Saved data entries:
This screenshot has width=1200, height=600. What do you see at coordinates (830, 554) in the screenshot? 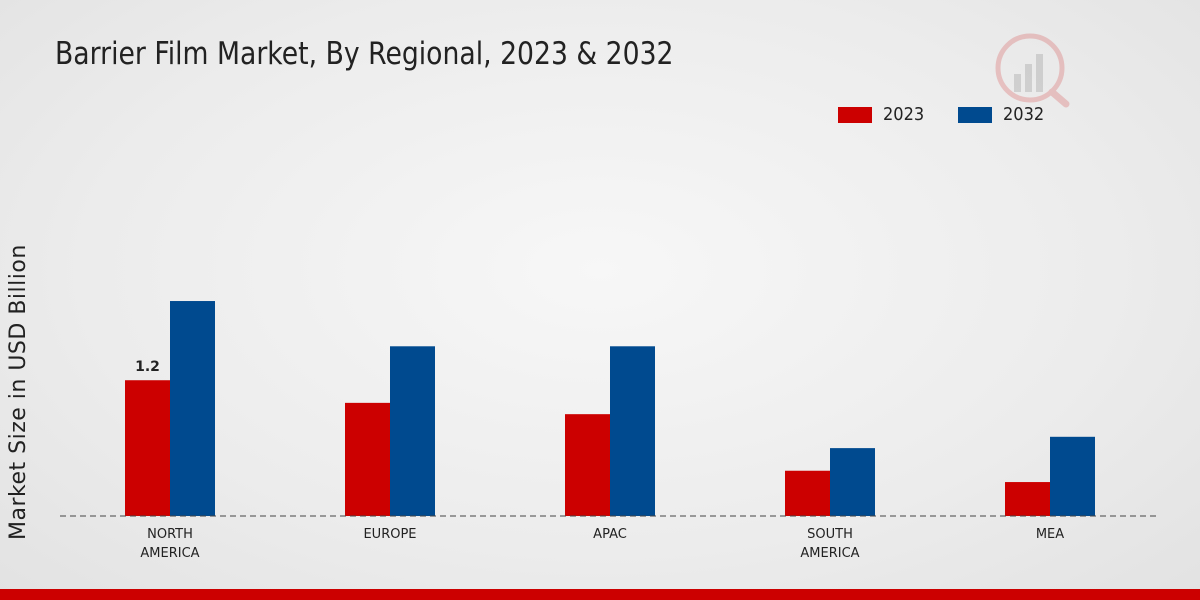
I see `x-tick-label-3-1: AMERICA` at bounding box center [830, 554].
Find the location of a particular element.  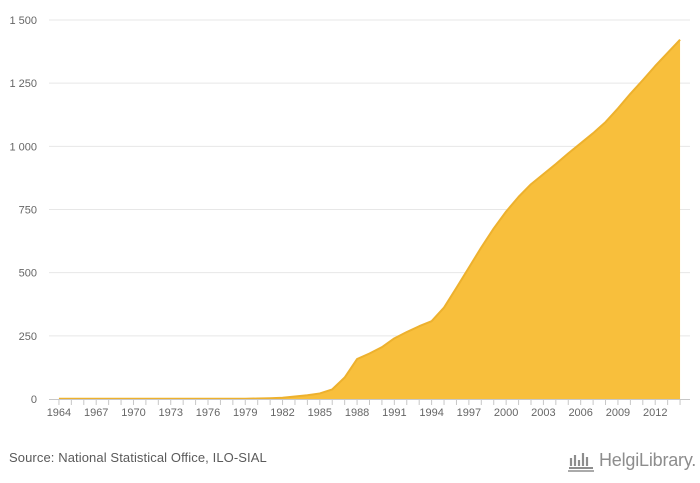

brand-logo: HelgiLibrary. is located at coordinates (631, 460).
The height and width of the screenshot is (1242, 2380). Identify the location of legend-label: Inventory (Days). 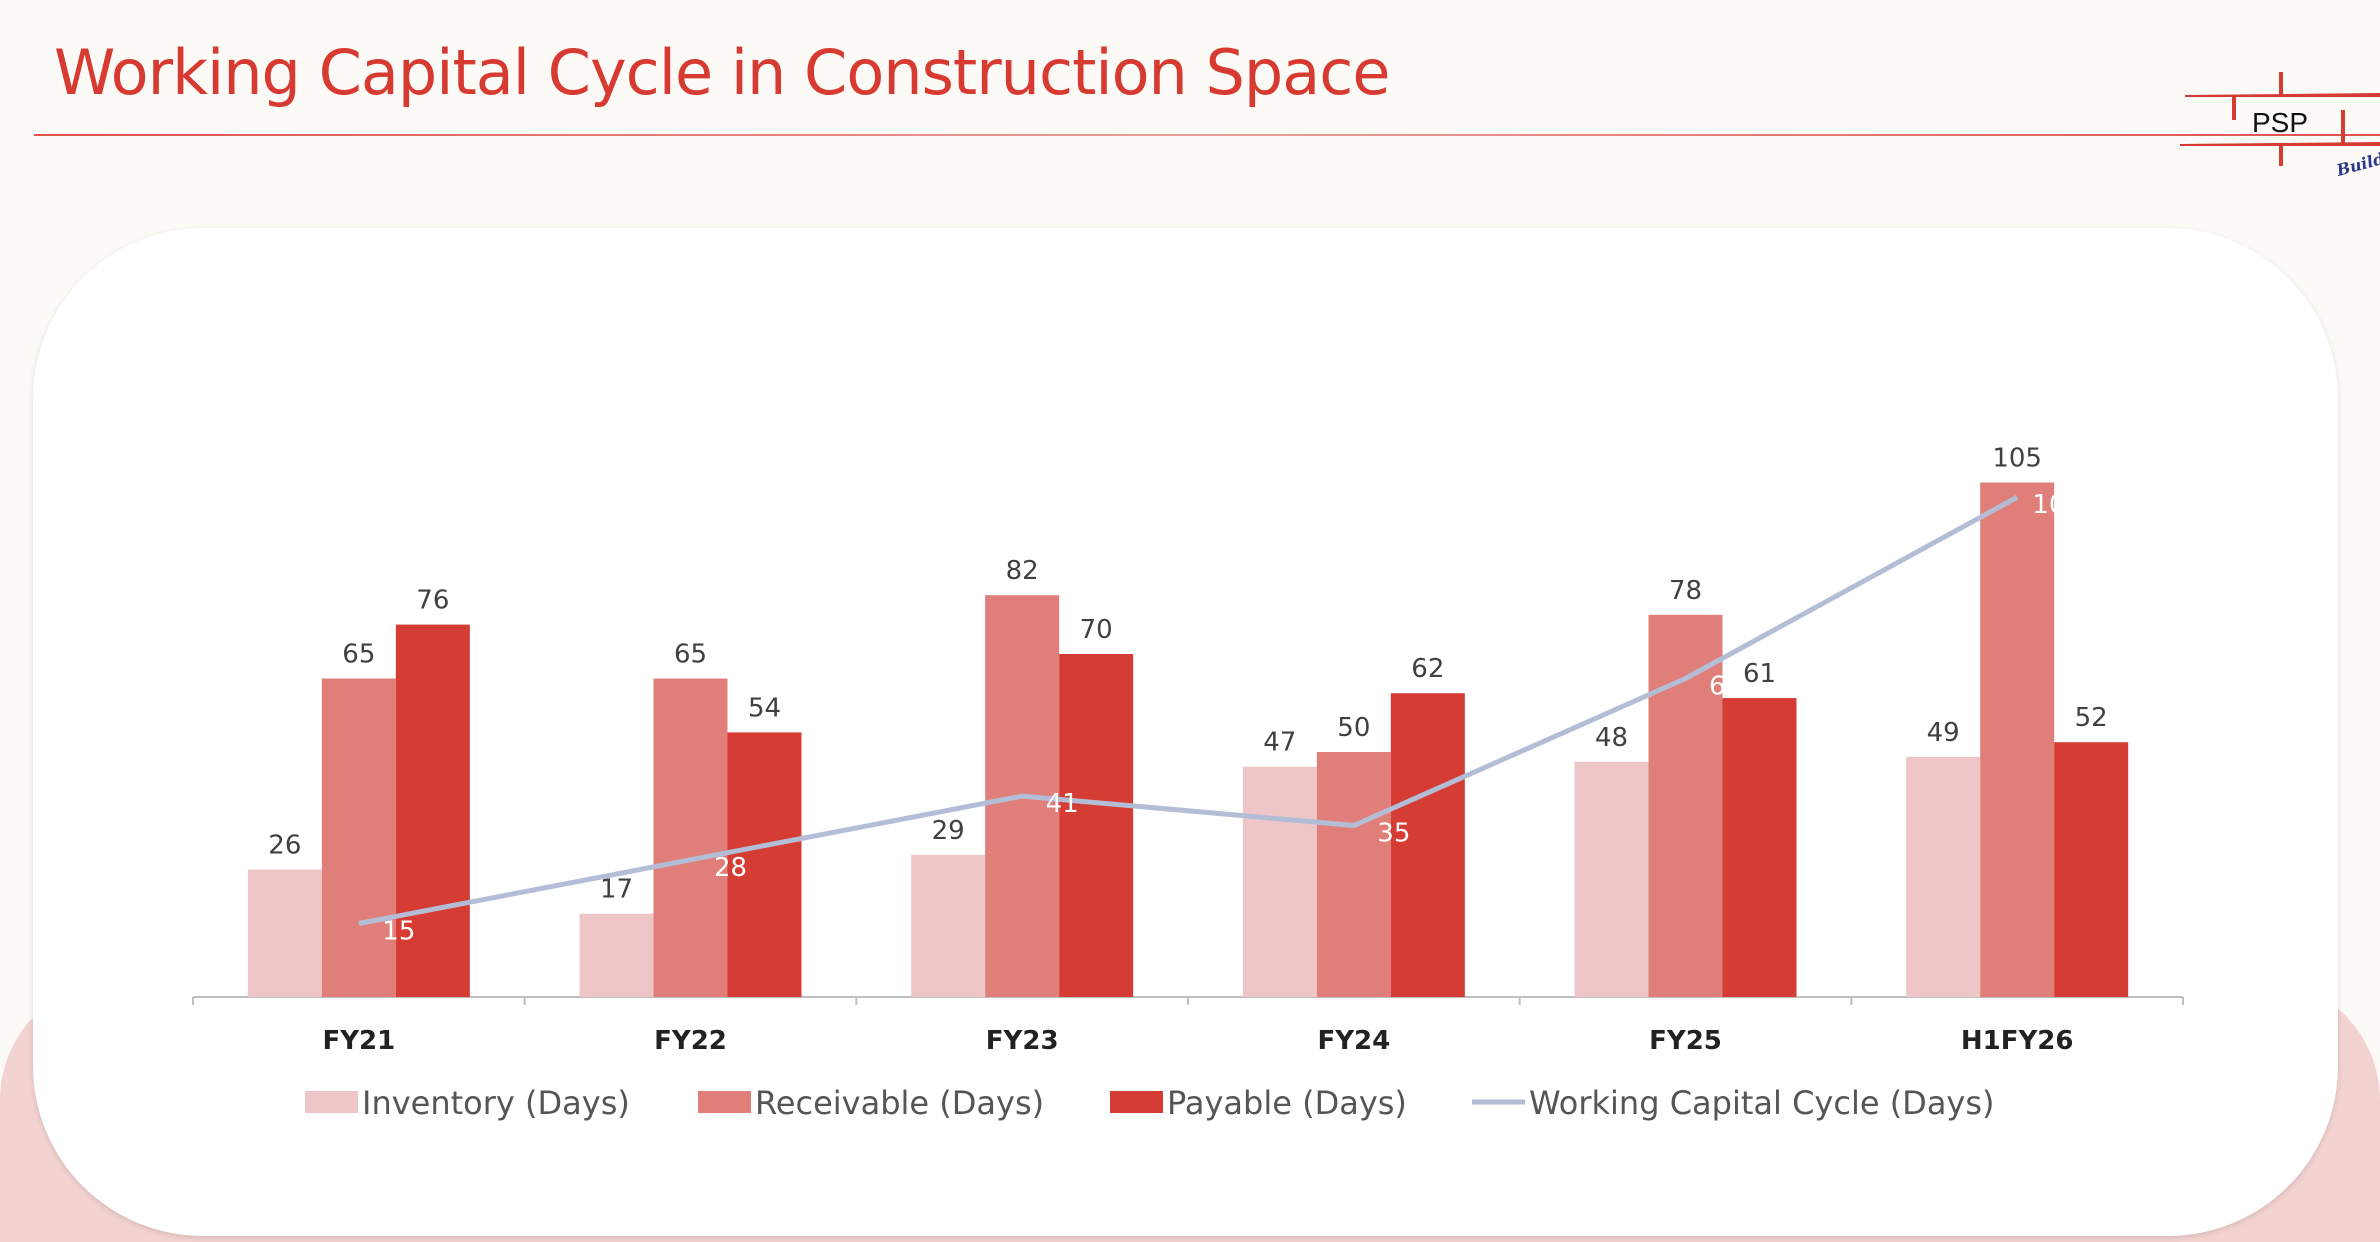
(496, 1103).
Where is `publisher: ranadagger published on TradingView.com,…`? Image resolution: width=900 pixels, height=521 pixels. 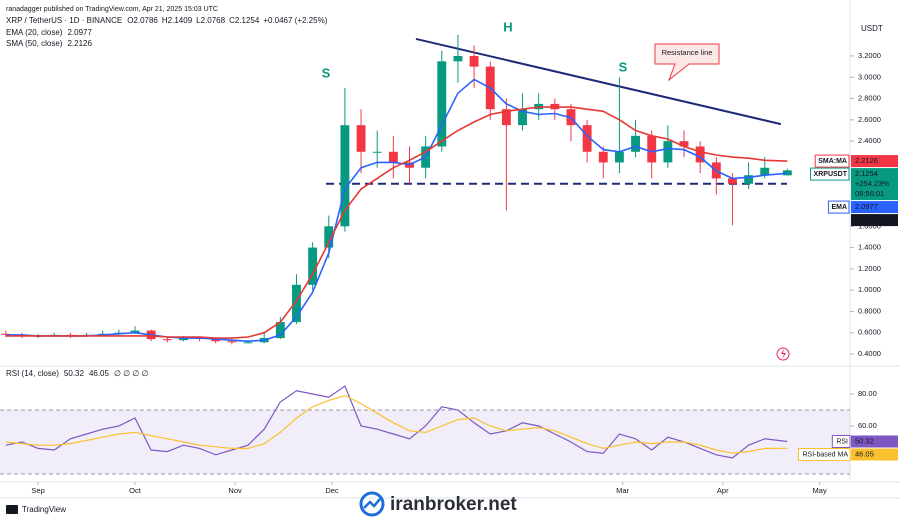
publisher: ranadagger published on TradingView.com,… is located at coordinates (112, 10).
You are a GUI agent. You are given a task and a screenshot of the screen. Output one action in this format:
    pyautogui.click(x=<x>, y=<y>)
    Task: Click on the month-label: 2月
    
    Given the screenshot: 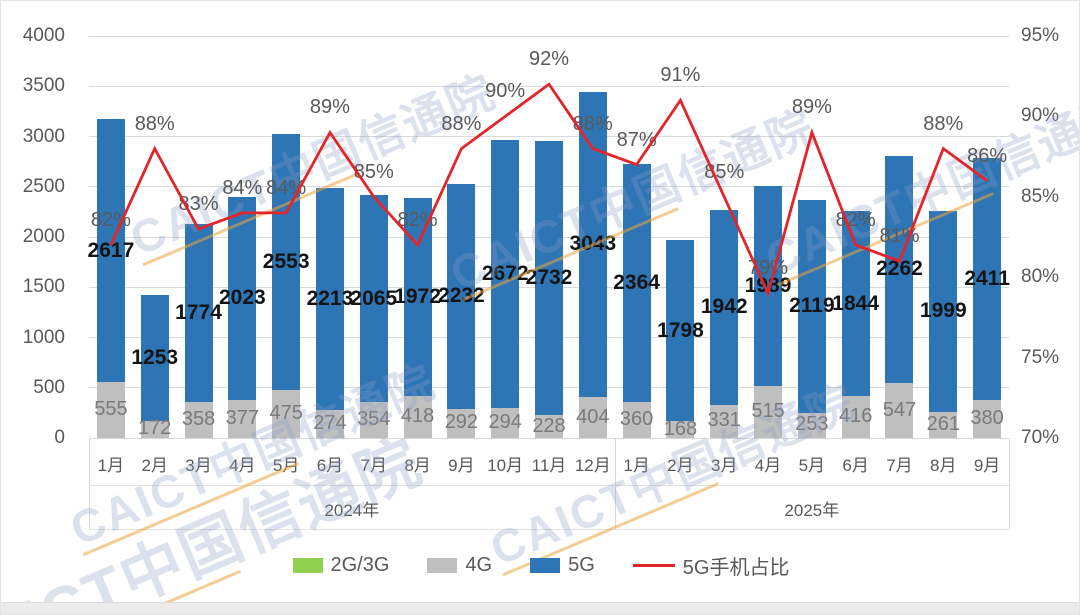 What is the action you would take?
    pyautogui.click(x=680, y=466)
    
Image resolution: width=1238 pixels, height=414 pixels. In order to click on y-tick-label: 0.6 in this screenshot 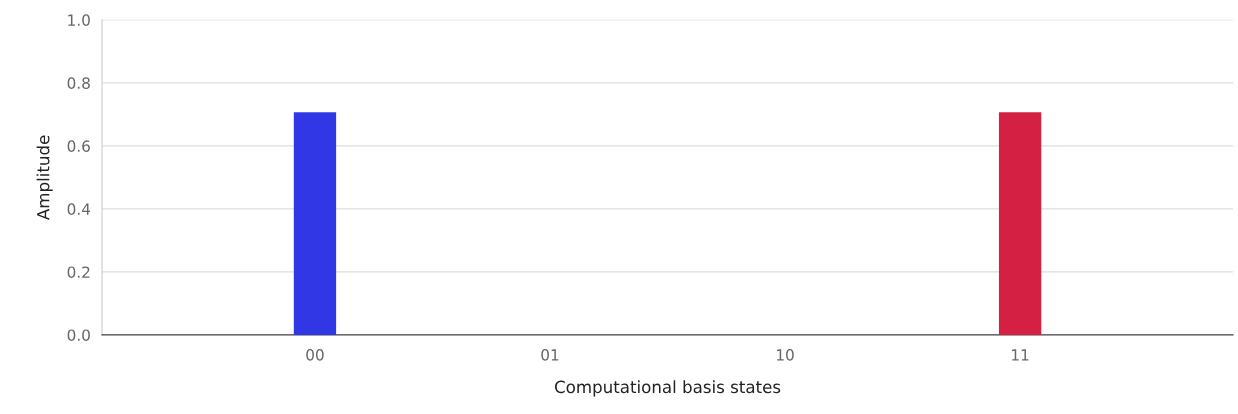, I will do `click(78, 146)`.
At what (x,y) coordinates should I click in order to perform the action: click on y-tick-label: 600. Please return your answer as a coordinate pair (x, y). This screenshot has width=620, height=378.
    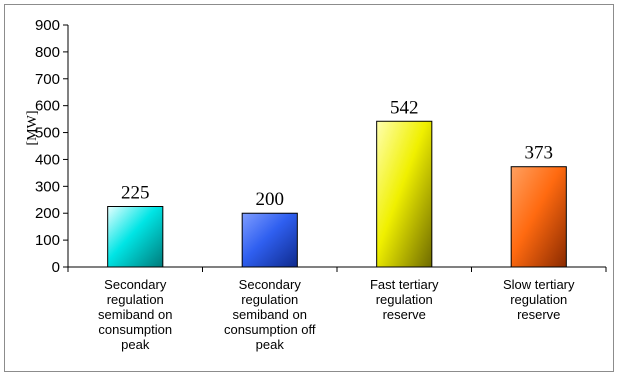
    Looking at the image, I should click on (48, 106).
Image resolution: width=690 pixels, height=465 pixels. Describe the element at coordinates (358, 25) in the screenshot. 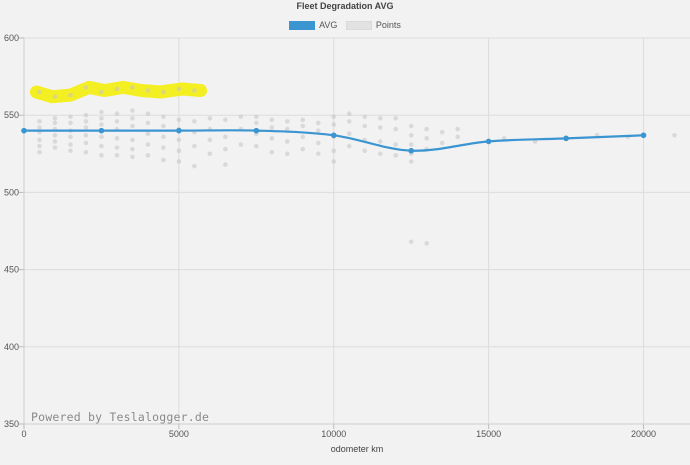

WHAT TO PRODUCE –
Lay out the listing from the line containing "At what (x,y)" up to and including its final line as a JSON list of strings, one string per line, with blank lines omitted. Leave the pictures out of your answer.

RESPONSE TO THIS TASK –
[
  "At what (x,y) coordinates should I click in order to perform the action: click on y-tick-label: 600. Please return your answer as a coordinate pair (x, y). This screenshot has width=620, height=378.",
  "    Looking at the image, I should click on (48, 106).",
  "Image resolution: width=690 pixels, height=465 pixels. Describe the element at coordinates (358, 25) in the screenshot. "
]